Für die Redaktion gehört es zu ihrem Auftrag, Denkanstösse zur Meinungsbildung anzubieten. Das schliesse auch prononcierte Einschätzungen mit ein, wenn sie mit Argumenten gestützt würden. Im Lauf der Zeit kämen auch Stimmen zu Wort, die andere Haltungen und Sichtweisen vertreten würden. Damit verweist die Redaktion darauf, dass das Vielfaltsgebot durch die Gesamtheit der Sendungen und Beiträge erfüllt werden muss.

Faschismus-Vergleich irritiert

Gespräche mit Externen würden geführt, um andere Meinungen zu hören. Darin sind sich die Ombudsleute mit der Redaktion einig. Irritiert zeigen sie sich jedoch darüber, dass die Historikerin die neuen Gesetze in den USA als faschistisch bezeichnet. Das sei aus historischer Sicht äusserst problematisch.
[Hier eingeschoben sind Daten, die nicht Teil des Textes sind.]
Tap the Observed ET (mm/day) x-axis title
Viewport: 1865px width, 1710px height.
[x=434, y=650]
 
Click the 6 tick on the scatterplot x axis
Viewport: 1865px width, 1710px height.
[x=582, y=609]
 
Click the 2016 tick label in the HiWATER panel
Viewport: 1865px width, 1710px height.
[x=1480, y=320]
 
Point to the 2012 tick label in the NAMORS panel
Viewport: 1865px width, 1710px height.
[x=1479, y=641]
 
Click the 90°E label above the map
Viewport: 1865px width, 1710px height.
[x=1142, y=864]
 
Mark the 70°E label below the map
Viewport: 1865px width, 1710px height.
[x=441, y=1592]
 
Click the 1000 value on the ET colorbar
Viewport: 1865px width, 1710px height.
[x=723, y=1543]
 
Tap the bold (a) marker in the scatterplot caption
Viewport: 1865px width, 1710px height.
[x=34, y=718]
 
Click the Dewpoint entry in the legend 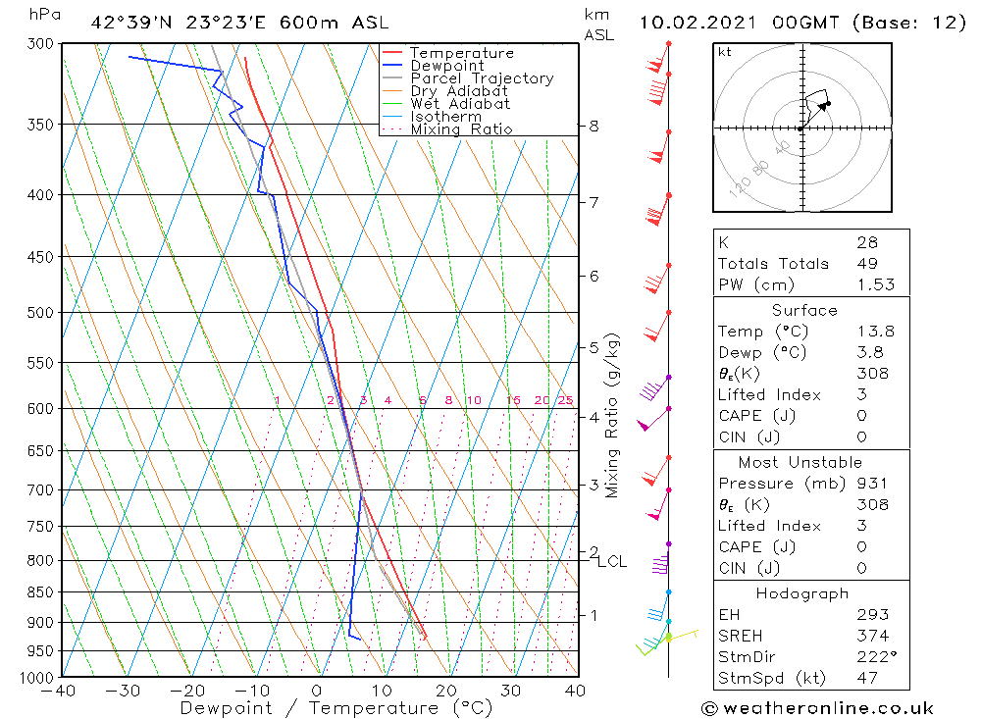(446, 66)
Der Ursprung des Faschismus liege in Italien, so die Ombudsleute. Merkmale des Faschismus seien ein autoritäres, Demokratie ablehnendes und auf eine Führerfigur gerichtetes Regierungssystem. Im deutschen Nationalsozialismus seien dann völkischer Rassismus und Antisemitismus hinzugekommen, welcher zur systematischen Ausrottung ganzer Bevölkerungsteile geführt habe.

In den USA herrsche aber immer noch Pluralismus, Meinungs- und Pressefreiheit. Andersdenkende seien nicht systematisch an Leib und Leben bedroht. Die Entwicklungen in den USA mit Faschismus zu vergleichen, sei deshalb äusserst problematisch. Es genüge zur Relativierung dieser Aussage nicht, wenn die Interviewerin bei ihrem Gast nachfrage, ob der Vorwurf des Faschismus nicht «ein starker Begriff» sei und danach die Begründung unwidersprochen stehen lasse.

Fehlende Angaben

Vor allem aber werde Sabrina Mittermeier im Beitrag nur als Historikerin mit Fachgebiet Geschichte Nordamerikas an der Universität Kassel vorgestellt. Wäre ihr Forschungsschwerpunkt – Geschichte der Sexualität und speziell queere Geschichte und queer studies – erwähnt worden, hätte das Publikum das Interview und seine Stossrichtung einordnen können. Ohne diese Erklärung verstösst der Beitrag nach Ansicht der Ombudsleute jedoch gegen das Sachgerechtigkeitsgebot.